As the date approaches, and the more I read about it, I'm starting to get really nervous about it. I'm considering purchasing EBCI for myself and the older kids and letting my husband board with my youngest in family boarding. We actually prefer to sit in the back of the plane, but also would rather to be close together. Is ECBI necessary to accomplish that? Any opinions or experience with this would be greatly appreciated!
 
If you are flying Southwest next week, in my opinion, purchasing EBCI at this point won't help you much. EBCI boarding numbers are assigned according to order purchased (yes I know there are other factors like Business Class A1-15 and whatnot). Essentially, everyone on the plane who purchased EBCI up to this point will have a better boarding position than you if you purchase your EBCI now. I doubt it is worth it at this point since your trip is so close. I know hindsight is 20/20, but if you have that large of a family (6 people) and you were nervous/worried about all sitting together, you should have bought the EBCI when you bought the tickets. If you want to split 3 and 3, you could let your husband board during Family Boarding with the younger kids, and then the other 3 can board together with whoever has the worst boarding position (you can move back but not forward). But according to Southwest's website, the Family Boarding cutoff age is 6, so you only have 1 child that fits the criteria.

Others might have other opinions, but I really don't think EBCI would help you all that much this close to your trip. For example, if you are one of the last to get EBCI, you could get B12 for your boarding position, and if you just checked it at 24 hours, you could have B20.

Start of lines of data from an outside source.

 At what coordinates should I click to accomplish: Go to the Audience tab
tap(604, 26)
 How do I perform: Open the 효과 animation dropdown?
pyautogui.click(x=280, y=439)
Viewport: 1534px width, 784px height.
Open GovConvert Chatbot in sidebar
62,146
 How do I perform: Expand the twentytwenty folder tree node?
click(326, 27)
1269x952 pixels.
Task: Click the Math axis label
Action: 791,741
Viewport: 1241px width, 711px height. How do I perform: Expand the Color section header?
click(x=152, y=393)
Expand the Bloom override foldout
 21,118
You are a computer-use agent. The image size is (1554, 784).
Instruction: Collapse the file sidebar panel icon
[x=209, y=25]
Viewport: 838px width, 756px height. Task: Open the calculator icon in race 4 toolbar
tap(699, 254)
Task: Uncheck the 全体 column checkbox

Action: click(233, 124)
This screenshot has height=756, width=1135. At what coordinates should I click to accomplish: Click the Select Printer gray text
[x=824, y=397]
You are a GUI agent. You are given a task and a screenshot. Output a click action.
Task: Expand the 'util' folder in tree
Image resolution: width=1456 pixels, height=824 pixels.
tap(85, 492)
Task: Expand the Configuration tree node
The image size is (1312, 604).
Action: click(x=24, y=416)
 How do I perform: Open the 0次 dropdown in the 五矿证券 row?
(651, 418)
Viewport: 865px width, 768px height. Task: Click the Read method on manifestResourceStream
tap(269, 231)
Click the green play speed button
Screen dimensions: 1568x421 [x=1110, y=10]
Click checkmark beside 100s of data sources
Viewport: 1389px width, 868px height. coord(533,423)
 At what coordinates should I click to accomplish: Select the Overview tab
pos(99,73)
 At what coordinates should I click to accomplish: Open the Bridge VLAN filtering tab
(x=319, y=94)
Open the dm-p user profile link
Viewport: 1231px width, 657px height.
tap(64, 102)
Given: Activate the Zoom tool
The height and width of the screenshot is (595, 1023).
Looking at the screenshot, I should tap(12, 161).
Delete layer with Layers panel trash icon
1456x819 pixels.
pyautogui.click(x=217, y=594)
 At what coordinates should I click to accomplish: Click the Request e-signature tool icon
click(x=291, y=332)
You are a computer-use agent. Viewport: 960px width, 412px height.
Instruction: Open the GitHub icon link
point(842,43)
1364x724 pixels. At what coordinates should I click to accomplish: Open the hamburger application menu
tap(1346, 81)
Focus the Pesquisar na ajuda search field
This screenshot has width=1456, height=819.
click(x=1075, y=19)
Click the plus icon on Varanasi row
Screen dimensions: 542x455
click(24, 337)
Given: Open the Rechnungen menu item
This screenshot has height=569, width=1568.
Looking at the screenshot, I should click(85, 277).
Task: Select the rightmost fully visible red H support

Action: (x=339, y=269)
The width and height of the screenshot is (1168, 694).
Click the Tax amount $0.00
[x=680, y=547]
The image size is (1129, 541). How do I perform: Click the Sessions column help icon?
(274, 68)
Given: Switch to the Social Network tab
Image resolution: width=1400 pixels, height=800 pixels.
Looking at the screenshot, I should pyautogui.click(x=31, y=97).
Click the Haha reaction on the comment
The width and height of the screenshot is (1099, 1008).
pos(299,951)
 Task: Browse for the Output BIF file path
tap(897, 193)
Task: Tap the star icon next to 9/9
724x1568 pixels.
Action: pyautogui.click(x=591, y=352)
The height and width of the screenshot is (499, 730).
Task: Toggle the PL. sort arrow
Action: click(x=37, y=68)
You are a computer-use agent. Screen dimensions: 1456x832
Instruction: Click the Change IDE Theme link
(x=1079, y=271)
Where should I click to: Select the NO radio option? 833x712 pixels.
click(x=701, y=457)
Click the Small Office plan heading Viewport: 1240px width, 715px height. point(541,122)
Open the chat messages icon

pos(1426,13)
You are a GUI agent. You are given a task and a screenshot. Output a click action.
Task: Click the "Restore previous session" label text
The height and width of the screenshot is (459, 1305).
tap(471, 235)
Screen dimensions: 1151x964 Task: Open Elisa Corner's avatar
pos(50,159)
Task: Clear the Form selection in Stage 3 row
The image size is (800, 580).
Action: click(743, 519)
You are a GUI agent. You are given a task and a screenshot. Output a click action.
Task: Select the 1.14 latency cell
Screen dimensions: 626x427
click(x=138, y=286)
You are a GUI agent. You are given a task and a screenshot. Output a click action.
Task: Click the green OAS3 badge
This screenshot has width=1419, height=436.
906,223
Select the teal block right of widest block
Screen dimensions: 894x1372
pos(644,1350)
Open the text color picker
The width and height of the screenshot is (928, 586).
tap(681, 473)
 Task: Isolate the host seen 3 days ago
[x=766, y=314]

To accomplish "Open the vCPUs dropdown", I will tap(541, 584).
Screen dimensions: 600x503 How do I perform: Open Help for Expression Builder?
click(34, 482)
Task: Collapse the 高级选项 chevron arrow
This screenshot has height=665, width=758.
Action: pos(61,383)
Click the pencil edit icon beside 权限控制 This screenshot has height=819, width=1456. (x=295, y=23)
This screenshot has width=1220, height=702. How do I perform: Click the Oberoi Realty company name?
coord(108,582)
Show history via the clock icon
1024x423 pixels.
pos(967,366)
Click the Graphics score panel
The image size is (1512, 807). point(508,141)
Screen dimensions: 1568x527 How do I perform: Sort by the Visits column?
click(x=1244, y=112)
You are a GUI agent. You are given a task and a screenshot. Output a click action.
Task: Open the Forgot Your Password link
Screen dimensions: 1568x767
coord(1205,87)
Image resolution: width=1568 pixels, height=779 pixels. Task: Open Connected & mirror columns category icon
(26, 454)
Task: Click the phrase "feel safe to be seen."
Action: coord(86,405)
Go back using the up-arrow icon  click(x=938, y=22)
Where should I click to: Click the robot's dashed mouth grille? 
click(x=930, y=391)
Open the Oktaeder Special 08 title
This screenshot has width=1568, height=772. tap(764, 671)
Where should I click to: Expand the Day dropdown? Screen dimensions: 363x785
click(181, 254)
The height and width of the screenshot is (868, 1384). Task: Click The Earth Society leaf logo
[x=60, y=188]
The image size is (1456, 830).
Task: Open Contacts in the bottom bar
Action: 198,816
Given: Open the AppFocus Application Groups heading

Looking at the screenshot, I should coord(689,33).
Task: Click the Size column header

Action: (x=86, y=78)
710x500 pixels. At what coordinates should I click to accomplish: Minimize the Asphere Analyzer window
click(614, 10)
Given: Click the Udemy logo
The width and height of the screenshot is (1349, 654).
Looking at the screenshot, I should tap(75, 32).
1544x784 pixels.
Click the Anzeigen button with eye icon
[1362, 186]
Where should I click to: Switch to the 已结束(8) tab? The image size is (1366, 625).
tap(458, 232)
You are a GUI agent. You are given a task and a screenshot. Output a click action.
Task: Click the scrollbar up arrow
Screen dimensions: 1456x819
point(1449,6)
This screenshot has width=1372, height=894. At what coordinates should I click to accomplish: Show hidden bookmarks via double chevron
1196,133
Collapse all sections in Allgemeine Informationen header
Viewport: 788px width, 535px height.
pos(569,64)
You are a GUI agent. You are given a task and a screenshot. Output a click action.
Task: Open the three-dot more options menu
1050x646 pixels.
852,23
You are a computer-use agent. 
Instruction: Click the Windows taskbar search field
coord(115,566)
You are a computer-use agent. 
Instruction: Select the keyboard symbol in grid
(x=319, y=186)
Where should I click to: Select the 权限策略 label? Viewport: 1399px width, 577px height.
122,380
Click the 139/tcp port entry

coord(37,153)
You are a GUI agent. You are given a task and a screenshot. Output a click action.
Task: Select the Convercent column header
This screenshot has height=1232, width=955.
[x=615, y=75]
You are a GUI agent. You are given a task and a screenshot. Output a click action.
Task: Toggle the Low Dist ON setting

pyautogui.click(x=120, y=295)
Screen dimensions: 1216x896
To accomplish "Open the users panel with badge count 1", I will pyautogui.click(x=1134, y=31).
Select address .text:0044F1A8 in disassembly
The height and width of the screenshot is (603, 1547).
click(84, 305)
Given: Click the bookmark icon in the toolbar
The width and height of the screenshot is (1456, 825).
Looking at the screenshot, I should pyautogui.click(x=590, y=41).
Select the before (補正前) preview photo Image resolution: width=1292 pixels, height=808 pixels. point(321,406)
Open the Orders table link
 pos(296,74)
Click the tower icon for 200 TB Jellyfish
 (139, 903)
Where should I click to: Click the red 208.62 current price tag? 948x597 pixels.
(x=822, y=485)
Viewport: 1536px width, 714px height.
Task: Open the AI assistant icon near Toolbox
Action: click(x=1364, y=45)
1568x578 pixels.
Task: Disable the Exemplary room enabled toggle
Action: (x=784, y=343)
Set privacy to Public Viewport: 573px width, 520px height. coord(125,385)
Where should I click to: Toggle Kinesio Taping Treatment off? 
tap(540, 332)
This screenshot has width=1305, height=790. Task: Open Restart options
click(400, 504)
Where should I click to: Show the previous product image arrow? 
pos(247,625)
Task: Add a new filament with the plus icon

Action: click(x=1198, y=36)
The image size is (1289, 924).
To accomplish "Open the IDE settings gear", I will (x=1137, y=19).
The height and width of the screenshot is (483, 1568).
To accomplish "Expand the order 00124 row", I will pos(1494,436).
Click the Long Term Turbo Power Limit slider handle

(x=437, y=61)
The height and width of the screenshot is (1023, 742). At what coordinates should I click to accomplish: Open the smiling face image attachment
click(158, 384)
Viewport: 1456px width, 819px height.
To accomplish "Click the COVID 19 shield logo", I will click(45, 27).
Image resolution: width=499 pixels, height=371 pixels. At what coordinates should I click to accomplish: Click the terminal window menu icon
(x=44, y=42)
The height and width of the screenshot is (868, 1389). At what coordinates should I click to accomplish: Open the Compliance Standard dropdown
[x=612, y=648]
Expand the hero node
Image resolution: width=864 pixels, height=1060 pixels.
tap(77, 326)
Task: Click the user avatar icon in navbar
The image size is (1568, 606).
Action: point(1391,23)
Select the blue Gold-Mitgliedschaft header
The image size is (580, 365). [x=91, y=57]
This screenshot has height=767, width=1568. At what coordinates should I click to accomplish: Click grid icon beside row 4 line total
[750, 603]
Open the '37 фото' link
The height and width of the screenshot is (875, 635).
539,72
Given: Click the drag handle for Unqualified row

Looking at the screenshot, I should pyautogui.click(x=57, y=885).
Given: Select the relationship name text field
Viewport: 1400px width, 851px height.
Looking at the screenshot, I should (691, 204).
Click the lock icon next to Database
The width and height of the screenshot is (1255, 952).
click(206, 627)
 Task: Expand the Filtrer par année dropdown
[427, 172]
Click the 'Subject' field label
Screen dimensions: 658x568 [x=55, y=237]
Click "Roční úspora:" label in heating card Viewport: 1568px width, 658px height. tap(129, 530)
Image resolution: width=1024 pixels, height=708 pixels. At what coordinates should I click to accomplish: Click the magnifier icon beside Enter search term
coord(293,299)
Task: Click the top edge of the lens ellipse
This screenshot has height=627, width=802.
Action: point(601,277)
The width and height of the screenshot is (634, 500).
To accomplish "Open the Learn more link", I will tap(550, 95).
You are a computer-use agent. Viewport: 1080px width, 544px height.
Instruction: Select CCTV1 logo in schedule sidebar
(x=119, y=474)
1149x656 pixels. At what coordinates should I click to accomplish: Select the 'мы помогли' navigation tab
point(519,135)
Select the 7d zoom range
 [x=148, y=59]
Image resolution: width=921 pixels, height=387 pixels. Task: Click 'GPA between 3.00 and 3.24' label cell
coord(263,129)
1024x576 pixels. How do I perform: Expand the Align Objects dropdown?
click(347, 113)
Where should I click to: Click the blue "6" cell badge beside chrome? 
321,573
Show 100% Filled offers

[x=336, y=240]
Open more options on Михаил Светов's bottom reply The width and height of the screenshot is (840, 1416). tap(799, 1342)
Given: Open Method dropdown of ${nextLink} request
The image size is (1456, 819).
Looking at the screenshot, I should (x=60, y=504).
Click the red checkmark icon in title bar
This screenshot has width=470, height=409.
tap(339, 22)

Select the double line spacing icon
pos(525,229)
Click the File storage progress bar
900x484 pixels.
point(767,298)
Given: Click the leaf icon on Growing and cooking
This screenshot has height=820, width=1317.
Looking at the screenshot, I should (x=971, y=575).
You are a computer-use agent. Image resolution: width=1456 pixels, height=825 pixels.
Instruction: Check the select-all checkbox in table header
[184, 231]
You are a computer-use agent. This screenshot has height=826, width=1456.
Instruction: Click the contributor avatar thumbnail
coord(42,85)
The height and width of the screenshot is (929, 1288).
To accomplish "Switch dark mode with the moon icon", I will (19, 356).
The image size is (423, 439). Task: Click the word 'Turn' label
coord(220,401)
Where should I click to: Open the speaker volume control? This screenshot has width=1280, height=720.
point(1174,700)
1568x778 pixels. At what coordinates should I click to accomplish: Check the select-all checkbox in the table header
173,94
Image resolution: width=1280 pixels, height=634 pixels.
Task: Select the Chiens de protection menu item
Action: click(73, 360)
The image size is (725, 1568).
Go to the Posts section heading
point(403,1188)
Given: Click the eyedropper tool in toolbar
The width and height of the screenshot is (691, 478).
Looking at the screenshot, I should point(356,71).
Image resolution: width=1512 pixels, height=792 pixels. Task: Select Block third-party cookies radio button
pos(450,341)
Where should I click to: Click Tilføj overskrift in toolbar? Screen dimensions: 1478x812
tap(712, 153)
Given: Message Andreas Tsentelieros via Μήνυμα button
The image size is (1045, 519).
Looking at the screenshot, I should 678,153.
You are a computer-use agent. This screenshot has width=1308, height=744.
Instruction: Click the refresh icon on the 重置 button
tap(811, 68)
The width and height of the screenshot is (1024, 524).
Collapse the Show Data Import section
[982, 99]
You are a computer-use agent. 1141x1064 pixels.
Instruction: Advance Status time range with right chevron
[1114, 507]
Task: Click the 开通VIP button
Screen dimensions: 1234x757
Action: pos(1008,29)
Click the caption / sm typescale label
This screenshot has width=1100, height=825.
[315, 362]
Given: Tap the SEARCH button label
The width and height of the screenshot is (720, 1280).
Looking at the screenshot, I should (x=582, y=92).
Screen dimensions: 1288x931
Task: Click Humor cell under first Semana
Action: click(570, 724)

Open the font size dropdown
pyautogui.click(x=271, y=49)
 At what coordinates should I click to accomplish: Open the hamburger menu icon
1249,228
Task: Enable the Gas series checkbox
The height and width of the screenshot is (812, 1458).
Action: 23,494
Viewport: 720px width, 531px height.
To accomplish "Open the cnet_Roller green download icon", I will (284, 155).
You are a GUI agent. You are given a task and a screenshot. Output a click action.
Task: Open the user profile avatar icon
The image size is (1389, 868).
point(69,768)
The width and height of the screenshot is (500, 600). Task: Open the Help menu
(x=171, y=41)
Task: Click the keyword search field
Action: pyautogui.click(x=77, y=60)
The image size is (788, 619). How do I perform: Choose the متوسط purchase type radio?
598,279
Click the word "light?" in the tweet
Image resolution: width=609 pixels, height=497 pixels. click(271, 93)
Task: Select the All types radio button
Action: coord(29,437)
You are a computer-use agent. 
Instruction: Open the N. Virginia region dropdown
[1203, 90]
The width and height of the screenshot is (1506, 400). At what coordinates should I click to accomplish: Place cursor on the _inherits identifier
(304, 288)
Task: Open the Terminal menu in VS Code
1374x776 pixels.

I hope everything goes well for you. You will probably have a lot of people on here tell you that if you were that worried, you should have bought the EBCI right off the bat. You didn't and there is nothing you can do to change that, so you just have to figure out what you can do from here to ease your mind and help everyone get close together on the plane. Good luck.
 
Thanks so much for your response. Having never flown Southwest, all of this is new to us and the boarding procedure is a very foreign concept having only ever flown JetBlue since having kids. When I first booked the trip, I was reassured by the number of people who stated that booking at the 24 hour mark would be fine. At the time, I just figured I could add ECBI if I got nervous about it. Your point hadn't even occurred to me. In the future, we'll definitely either book it that way or, more likely, forego flying Southwest. It's looking more and more like it might not be the best option for large families with young kids.
 


The family boarding is for anyone with a child age 4 and under not 6

Not anymore. From the SW website:

https://www.southwest.com/html/travel-experience/boarding-your-flight/


An adult traveling with a child six years old or younger may board during Family Boarding, which occurs after the “A” group has boarded and before the “B” group begins boarding. If the child and the adult are both holding an “A” boarding pass, they should both board with the “A” boarding group

Doesn't really make a big difference for the OP - even using the cut-off of six years, only one child qualifies, but it is officially six years.
 


I imagine the dad could board with the four and seven year old without any issues. I'm not sure what the official rule would be on that.
 
Anytime I've flown SW, they have allowed both parents and all siblings board in family boarding. I have seen them turn away grandparents as part of the group. If you don't mind the back, I would take your chances. If they only allow 1 parent and the child, give them your jackets so they can save seats, everyone seems to get away with that.
 
Nothing to add, except we flew them 3 weeks ago out of mco to dca and they did announce family boarding was for children 6 and under. Op let us know how it goes. I would suspect you will be in B for sure if you do it at the 24 time. The 13 and 10 year old will probably manage 2 seats together. Hopefully the op and 7 year old can grab 2 seats together somewhere. We have flown SW 2 times this year and always buy ebci. I agree that buying it now won't help you. Btw, are you also flying them home? Will you be able to do the 24 hour call then.
 
I think you will be fine checking in at 24 hours exactly. Probably B, but you should be fine heading for the back of the plane.
 
Thanks for all the great advice! My oldest son will have no problem being on his own (in fact I think he would probably prefer it). But, my middle kids would definitely want to at least be able to see myself or my husband. It seems we'll be fine with family boarding for the youngest, so I'm hoping we'll be able to find something nearby for the middle kids.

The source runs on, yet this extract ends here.